The USGA and R&A made a perhaps surprising joint announcement on Wednesday that ball rollback is no longer coming for professional golfers. Instead, it's being implemented for every golfer. Beginning in January 2028, the golf ball will be limited to travel 317 yards (with 3 yards of tolerance) under conditions of 125 MPH club head speed (current conditions are 120 MPH club head speed). Amateurs will have until 2030 to implement the new ball. According to the governing bodies, this will reduce the longest hitters by 13-15 yards while reducing the distance of amateurs a lot less (5 yards or less for most recreational golfers, according to the USGA and R&A).
The reason? According to the USGA and R&A, this "aims to reduce the impact increased hitting distances have on golf's long-term sustainability while minimizing the impact on the recreational game."
This announcement comes at the end of a long feedback period following the original announcement made in March. That suggestion was something called a model local rule, in which organizations that host professional events -- such as the PGA Tour, PGA of America, Augusta National and others -- would implement a rule that would limit how far the golf ball flies. In other words, this would be the implementation of bifurcation, where pros play one ball and the rest of us play a different one.
During the feedback period, several players complained about the rule. Both the PGA Tour and PGA of America issued statements opposing its implementation.
Although there has been some level of support for limiting future increases, there is widespread and significant belief the proposed modified local rule is not warranted and is not in the best interest of the game. Following a discussion on the topic at a recent PAC meeting, we have notified the USGA and R&A that while the PGA Tour is committed to collaborating with them -- and all industry partners -- to arrive at a solution that will best serve our players, our fans and the game at all levels, we are not able to support the MLR as proposed.
PGA of America:
We strongly believe in the need to completely scope out all unintended consequences before the introduction of any significant change. Whilst many aspects have been considered we are worried that the proposed changes will have far reaching implications for our game. For example, there are a number of operational iussues related tot he two-ball scenario including, but not limited to: policing of players to ensure they are playing the right ball, retailers having to stock two different specification balls, certain players playing different balls for different events and ranges (and coaches) having to provide both balls for different golfers.
To all of this, the USGA and R&A said, You know, those are great points.
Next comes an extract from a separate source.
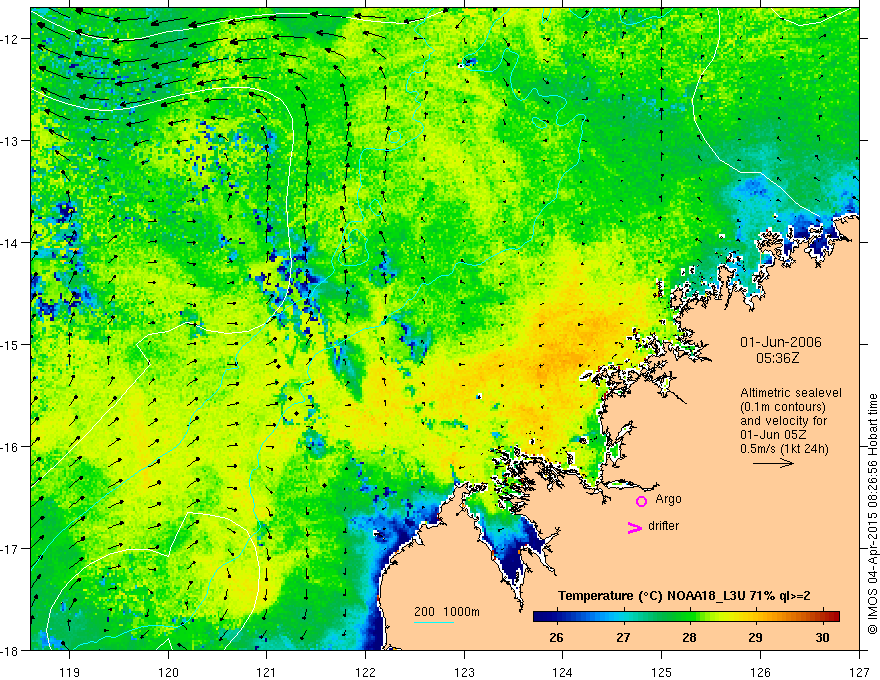Click the longitude 126 axis label
Viewport: 880px width, 680px height.
pos(760,672)
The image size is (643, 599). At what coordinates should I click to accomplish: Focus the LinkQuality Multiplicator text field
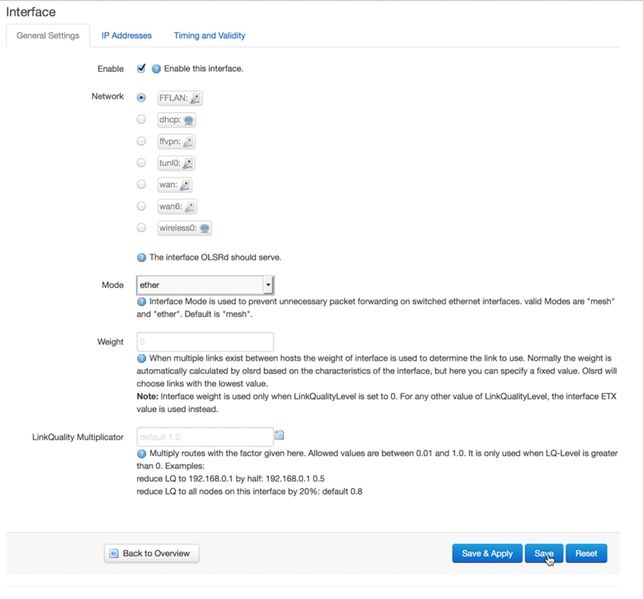click(204, 436)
Instead of just changing the rules for the professionals, let's change them for everyone.
"Governance is hard," said USGA CEO Mike Whan in a statement. "And while thousands will claim that we did too much, there will be just as many who said we didn't do enough to protect the game long-term. But from the very beginning, we've been driven to do what is right for the game, without bias. As we've said, doing nothing is not an option -- and we would be failing in our responsibility to protect the game's future if we didn't take appropriate action now."
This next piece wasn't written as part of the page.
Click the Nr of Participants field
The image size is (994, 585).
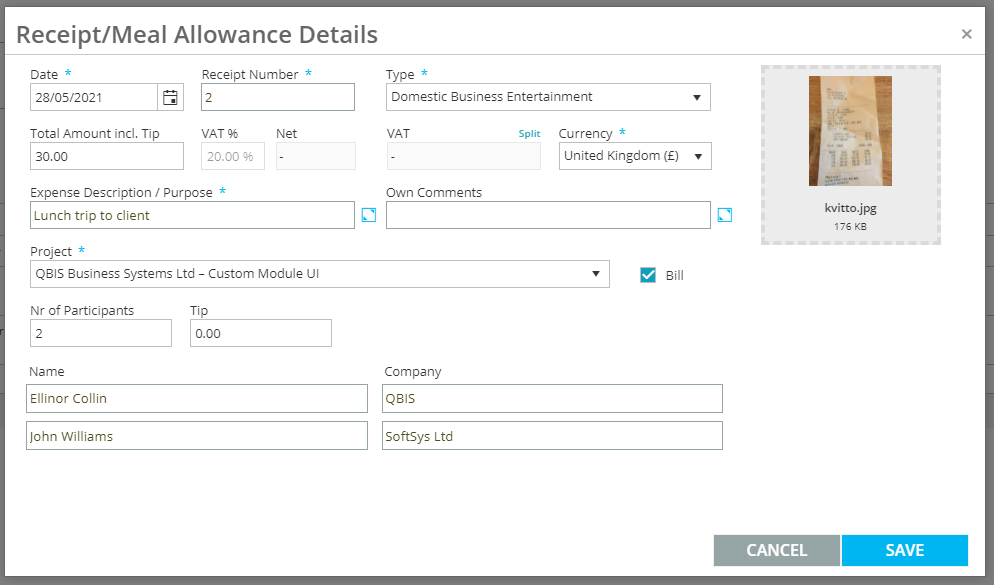pos(101,333)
One player who is not complaining about any of this is somebody who has been in favor of rolling the ball back for a long time. You may know him as the best golfer in history: Tiger Woods.
"I don't know what year they indicated, I think maybe late 2020s somewhere in there, right?" he said on Saturday at the Hero World Challenge. "This has been I guess the talk ever since I've been out on Tour. And then to finally see it come to this point where I think both governing bodies who control the rules around the world are going to come to a collaborative understanding of how far -- we just doesn't have enough property anymore. So I think that understanding that yeah, we've been hammering the ball needs to slow down, but it has kept speeding up my entire time on career and here we are."
Woods went on to say that he's longer now at the age of 47 than when he was the willowy 21-year-old swinging out of his shoes when he first arrived to the PGA Tour.
Another 21-year-old who found success on the PGA Tour was Rory McIlroy, who is a more recent -- but possibly more adamant -- convert to rolling the ball back than Woods. He posted his thoughts on social media on Sunday, pinning the blame on both his fellow pros who complained about bifurcation as well as ball manufacturers who did the same.
"I don't understand the anger about the golf ball roll back," he said. "It will make no difference whatsoever to the average golfer and puts golf back on a path of sustainability. It will also help bring back certain skills in the pro game that have been eradicated over the past 2 decades.
"The people who are upset about this decision shouldn't be mad at the governing bodies, they should be mad at elite pros and club/ball manufacturers because they didn't want bifurcation. The governing bodies presented us with that option earlier this year. Elite pros and ball manufacturers think bifurcation would negatively affect their bottom lines, when in reality, the game is already bifurcated. You think we play the same stuff you do? They put pressure on the governing bodies to roll it back to a lesser degree for everyone. Bifurcation was the logical answer for everyone, but yet again in this game, money talks."
Regardless of how you feel about the rollback -- and people feel a lot of different ways -- the USGA and R&A have now made it official with their statement on Wednesday. That will affect professional golf, for sure. But in a bit of a twist since earlier this year, it will also affect those of us who are not professional golfers as well.